◆ What is being asked:
Print each entry again exactly as written, and keep the pictures out.

▽

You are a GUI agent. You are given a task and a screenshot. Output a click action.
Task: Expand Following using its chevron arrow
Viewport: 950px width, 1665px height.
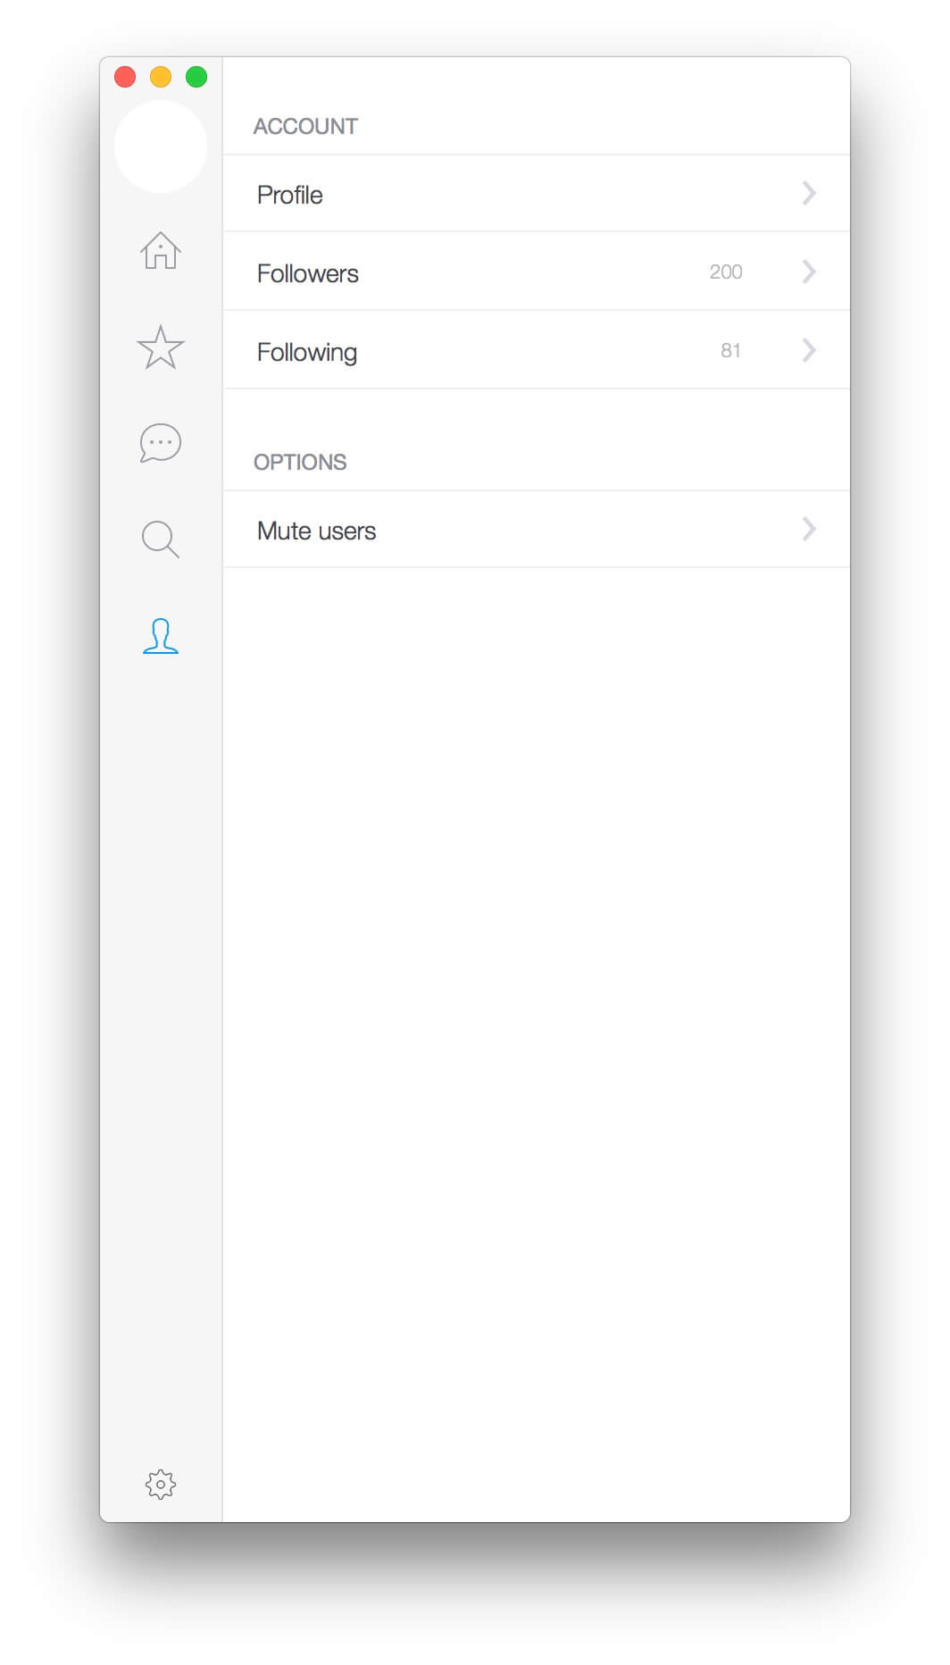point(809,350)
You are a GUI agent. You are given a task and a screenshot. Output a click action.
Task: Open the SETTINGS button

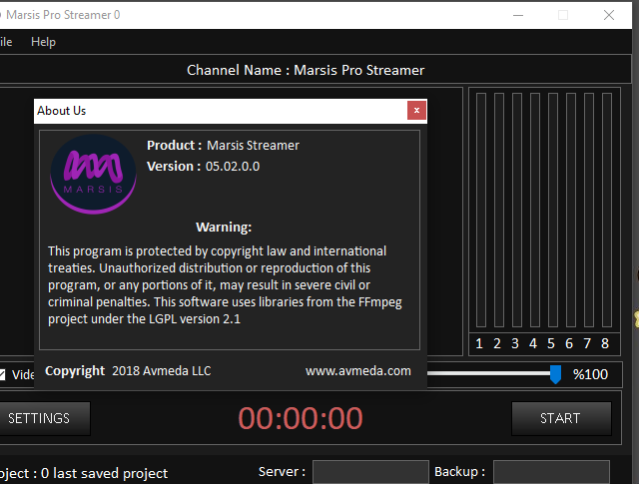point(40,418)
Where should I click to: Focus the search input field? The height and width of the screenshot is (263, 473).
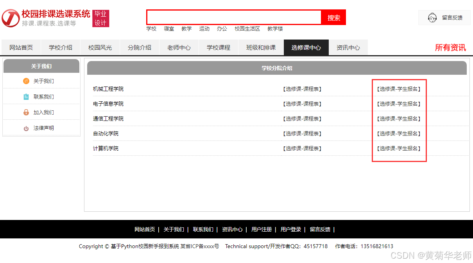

△

◆ Result of this task:
You are a GUI agent. You are given a task and a screenshot. Output a click action.
Task: Expand Following using its chevron arrow
Viewport: 950px width, 1665px height.
point(809,350)
You are a GUI agent. You are given a task and a screenshot. Output a click action.
Task: Open the SETTINGS button

point(40,418)
Where should I click to: Focus the search input field? The height and width of the screenshot is (263, 473).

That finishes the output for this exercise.